Nach § 12 Abs. 2 Satz 1 GKG i.V.m. § 9 Abs. 1 BRAGO ist in nichtver- mögensrechtlichen Streitigkeiten der Wert des Streitgegenstandes unter Berücksichtigung aller Umstände des Einzelfalles, insbesondere des Umfanges und der Bedeutung der Sache und der Vermögens- und Einkommensverhältnisse der Parteien, nach Ermessen zu bestimmen. In Ehesachen ist (für die Einkommensverhältnisse) das in 3 Monaten erzielte Nettoeinkommen der Eheleute maßgebend, wobei ein Mindestwert von 4.000,00 DM zu beachten ist (§ 12 Abs. 2 Satz 2, Satz 4 GKG).
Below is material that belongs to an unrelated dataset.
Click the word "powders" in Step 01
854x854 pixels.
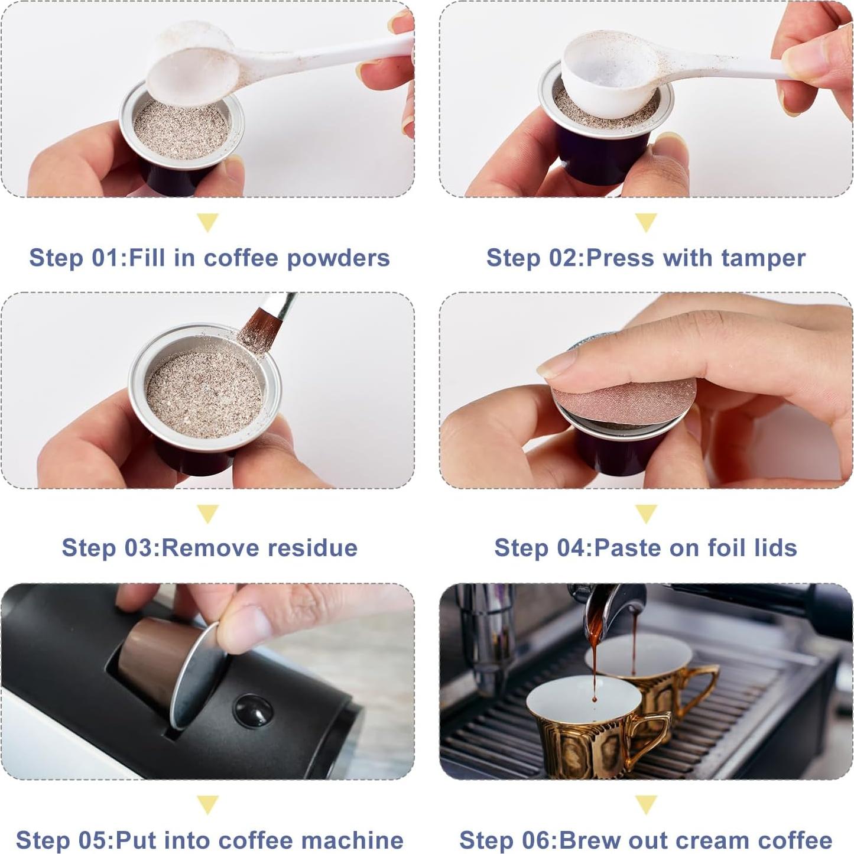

Bei der Festsetzung des Streitwertes für die Ehescheidung ist für die Antragstellerin kein Einkommen anzusetzen, da der Bezug von Sozialleistungen kein für die Streitwertfestsetzung in einer Ehesache relevantes Einkommen im Sinn von § 12 Abs. 2 Satz 2 GKG darstellt (OLG Celle, FamRZ 2000, 1520; Schneider, Streitwertkommentar, 11. Aufl., Rn. 1062; Zöller/Herget, ZPO, 22. Aufl., § 3 Rn. 16, Stichwort "Ehesachen", jeweils mit weiteren Nachweisen).

Deshalb ist allein von den monatlichen Einkünften des Antragsgegners auszugehen, die dieser im Termin zur mündlichen Verhandlung mit 3.200,00 DM angegeben hat. Diesen Einkünften ist das staatliche Kindergeld für die beiden ehegemeinsamen Kinder (monatlich 540,00 DM) hinzuzurechnen (vgl. Markl/Meyer, GKG, 4. Aufl., § 12, Rn. 20).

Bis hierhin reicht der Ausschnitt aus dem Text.